Harriel is the middle of seven children. Her older brother, Mister, was a standout football player for the Titans, but now he's a star defensive back at Sacramento State where he helped the Hornets to a program-best record of 7-4 last season.

Chambers remembers Harriel expressing her aspirations at an early age.

"She's been in this gym since she was in the fourth grade. Coming to watch her brother play, coming to watch the older girls play basketball here," Chambers said as he pointed up to the big "Lady Titans Records" hanging up over a hoop. "She would come and she would stare up at that wall and look at every record that is on that wall she she would say 'coach, I want all those records.' I would tell her 'Jay,' we call her Jay, 'slow down a little bit.' And she was like "coach, I want to win sections all my years here. I want to win state, I want to be all NorCal and she's got a chance to do all that."

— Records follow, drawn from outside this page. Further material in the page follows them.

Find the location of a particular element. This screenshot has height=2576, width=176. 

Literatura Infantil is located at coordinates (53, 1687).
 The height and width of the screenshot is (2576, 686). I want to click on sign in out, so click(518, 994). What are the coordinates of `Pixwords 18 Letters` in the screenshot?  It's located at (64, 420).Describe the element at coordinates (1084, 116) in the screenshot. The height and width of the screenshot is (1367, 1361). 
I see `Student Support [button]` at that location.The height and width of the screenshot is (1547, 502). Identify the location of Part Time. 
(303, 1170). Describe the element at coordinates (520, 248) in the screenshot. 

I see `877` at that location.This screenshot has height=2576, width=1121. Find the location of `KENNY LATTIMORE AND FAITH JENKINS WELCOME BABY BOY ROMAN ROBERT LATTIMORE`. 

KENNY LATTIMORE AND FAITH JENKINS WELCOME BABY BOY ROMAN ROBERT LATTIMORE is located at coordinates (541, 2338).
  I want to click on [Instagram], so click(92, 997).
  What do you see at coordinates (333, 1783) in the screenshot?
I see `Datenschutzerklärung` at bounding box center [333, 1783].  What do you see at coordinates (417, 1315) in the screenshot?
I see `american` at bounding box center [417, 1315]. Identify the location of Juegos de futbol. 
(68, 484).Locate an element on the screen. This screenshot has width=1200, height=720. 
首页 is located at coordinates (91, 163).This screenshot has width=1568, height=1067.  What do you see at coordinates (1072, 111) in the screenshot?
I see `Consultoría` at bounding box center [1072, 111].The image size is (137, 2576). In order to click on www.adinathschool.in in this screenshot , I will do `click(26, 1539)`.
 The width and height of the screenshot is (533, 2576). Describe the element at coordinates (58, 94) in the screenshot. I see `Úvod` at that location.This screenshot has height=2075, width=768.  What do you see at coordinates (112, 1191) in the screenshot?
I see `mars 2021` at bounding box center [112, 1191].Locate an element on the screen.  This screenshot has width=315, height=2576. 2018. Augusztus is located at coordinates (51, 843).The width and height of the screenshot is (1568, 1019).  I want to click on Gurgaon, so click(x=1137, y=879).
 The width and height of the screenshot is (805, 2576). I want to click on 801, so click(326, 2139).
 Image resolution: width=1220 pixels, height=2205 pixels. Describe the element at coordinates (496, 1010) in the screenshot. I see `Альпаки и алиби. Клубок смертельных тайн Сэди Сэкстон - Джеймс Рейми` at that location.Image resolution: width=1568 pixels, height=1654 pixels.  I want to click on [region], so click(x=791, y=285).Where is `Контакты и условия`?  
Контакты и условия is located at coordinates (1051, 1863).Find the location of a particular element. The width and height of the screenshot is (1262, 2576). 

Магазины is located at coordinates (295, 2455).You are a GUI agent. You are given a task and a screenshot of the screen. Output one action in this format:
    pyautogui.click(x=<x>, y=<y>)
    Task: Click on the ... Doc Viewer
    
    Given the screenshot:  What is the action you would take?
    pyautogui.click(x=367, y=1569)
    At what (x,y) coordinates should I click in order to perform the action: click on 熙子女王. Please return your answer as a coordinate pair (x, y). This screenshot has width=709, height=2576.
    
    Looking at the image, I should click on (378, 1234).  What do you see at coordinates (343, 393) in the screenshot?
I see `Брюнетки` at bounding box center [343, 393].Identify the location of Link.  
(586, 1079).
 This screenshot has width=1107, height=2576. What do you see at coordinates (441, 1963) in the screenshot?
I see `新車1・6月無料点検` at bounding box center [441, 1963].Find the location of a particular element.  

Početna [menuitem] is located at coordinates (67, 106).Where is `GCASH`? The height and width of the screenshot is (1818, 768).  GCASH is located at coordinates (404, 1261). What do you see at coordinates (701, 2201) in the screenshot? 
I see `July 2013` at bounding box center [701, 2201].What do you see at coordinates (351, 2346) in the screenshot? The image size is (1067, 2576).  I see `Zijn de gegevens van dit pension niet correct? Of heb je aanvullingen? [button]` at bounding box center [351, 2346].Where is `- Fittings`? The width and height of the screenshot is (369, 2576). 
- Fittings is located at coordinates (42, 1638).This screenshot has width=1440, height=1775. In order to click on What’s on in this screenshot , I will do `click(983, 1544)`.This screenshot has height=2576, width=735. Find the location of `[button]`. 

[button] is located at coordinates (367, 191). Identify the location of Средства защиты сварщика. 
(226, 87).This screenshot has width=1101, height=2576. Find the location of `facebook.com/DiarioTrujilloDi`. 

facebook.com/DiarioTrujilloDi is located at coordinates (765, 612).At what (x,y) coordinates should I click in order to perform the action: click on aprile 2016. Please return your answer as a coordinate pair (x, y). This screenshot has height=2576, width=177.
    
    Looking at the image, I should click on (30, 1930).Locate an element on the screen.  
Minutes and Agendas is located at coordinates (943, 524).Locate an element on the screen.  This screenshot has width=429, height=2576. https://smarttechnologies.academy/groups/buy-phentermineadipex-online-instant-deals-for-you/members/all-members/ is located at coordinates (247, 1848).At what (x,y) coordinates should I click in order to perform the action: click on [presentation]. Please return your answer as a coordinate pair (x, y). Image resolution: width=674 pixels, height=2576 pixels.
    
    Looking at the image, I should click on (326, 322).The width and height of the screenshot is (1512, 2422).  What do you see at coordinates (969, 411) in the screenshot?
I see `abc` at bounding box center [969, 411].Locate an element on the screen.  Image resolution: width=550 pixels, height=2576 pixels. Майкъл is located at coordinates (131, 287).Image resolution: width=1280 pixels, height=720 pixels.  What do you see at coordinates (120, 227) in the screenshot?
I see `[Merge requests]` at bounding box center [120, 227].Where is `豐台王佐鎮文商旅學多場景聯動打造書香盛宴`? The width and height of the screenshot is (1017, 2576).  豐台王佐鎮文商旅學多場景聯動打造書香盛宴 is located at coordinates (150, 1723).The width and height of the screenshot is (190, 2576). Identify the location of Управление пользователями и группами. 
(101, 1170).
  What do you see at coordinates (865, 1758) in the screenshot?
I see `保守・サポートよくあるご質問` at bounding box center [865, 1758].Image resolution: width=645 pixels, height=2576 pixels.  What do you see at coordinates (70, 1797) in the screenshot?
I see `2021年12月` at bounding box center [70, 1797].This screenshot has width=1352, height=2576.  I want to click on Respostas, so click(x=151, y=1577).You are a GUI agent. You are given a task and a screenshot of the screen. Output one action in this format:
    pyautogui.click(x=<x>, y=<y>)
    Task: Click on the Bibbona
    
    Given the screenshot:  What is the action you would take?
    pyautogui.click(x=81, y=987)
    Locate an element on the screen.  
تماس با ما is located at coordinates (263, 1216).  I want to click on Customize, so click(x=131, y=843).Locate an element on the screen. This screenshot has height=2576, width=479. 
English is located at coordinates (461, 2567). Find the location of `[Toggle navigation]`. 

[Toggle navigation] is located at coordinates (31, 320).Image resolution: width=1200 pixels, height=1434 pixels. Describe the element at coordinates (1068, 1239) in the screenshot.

Harriel is one of three freshman on the Titans' section championship squad, but she's surrounded by other players Chambers describes as "old souls." With a young core, the Lady Titans are confident they will be able to make even more history for the program.

"It's definitely great to look forward to because a lot of teams have, like, six or seven seniors. We only have two," sophomore guard Jordan Goodwin said. "Backed up by a really good coach, Sean Chambers. Hes definitely been a big part of who we are as a team. Always pushing us, always wanting the best out of every single player. I don't think we'd be where we are without him. We definitely wouldn't."

Chambers describes Goodwin as his work horse. The vocal leader on the floor, Goodwin helped the Titans maintain their composure en route to a 66-58 overtime win over Bear Creek to claim the Division II section championship at Spanos Center in Stockton. But the goal is to make it to Golden 1 Center, the site of this year's CIF State Championships. Goodwin has never played on that big of a stage, but her motivation to get there is bigger than her.

"It'd be super great to go there and just play for this school," Goodwin said. "Everybody at our school has such pride and such confidence in our team. I really just want to go there and compete for coach Sean and for this school and all the administrators and everyone who supported us along this whole journey."

The furthest the Antelope girls basketball team has gone in the CIF State Playoffs is the second round in 2015. The Titans lost to the eventual D-II champions, Archbishop Mitty. After beating St. Ignatius of San Francisco at home on Wednesday, the fifth-seeded Titans now hit the road to fourth-seeded Miramonte out of Orinda.

"I think the biggest piece of what this group is at, we play for not ourselves but for one another," Chambers said. "But especially for Antelope High School. For everything that it means here because this is a special place. All sports, all programs support one another as if they're part of that team."